Task requirements
Return every line of the items below verbatim, changing nothing.

BEGIN Data excerpts

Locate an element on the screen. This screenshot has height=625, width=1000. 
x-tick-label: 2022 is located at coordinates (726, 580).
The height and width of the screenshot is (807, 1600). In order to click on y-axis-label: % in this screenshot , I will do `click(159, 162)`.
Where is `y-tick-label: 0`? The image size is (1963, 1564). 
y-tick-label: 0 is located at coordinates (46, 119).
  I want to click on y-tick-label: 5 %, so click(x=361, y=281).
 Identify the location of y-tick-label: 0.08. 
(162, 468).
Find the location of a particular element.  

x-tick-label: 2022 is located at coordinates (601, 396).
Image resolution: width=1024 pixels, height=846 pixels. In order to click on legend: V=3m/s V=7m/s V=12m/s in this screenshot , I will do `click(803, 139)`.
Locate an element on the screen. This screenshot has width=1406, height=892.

END Data excerpts

Solution to the exercise
Locate an element on the screen. This screenshot has height=625, width=1000. 
x-tick-label: 2022 is located at coordinates (726, 580).
The height and width of the screenshot is (807, 1600). In order to click on y-axis-label: % in this screenshot , I will do `click(159, 162)`.
Where is `y-tick-label: 0`? The image size is (1963, 1564). 
y-tick-label: 0 is located at coordinates (46, 119).
  I want to click on y-tick-label: 5 %, so click(x=361, y=281).
 Identify the location of y-tick-label: 0.08. 
(162, 468).
Find the location of a particular element.  

x-tick-label: 2022 is located at coordinates (601, 396).
Image resolution: width=1024 pixels, height=846 pixels. In order to click on legend: V=3m/s V=7m/s V=12m/s in this screenshot , I will do `click(803, 139)`.
Locate an element on the screen. This screenshot has width=1406, height=892.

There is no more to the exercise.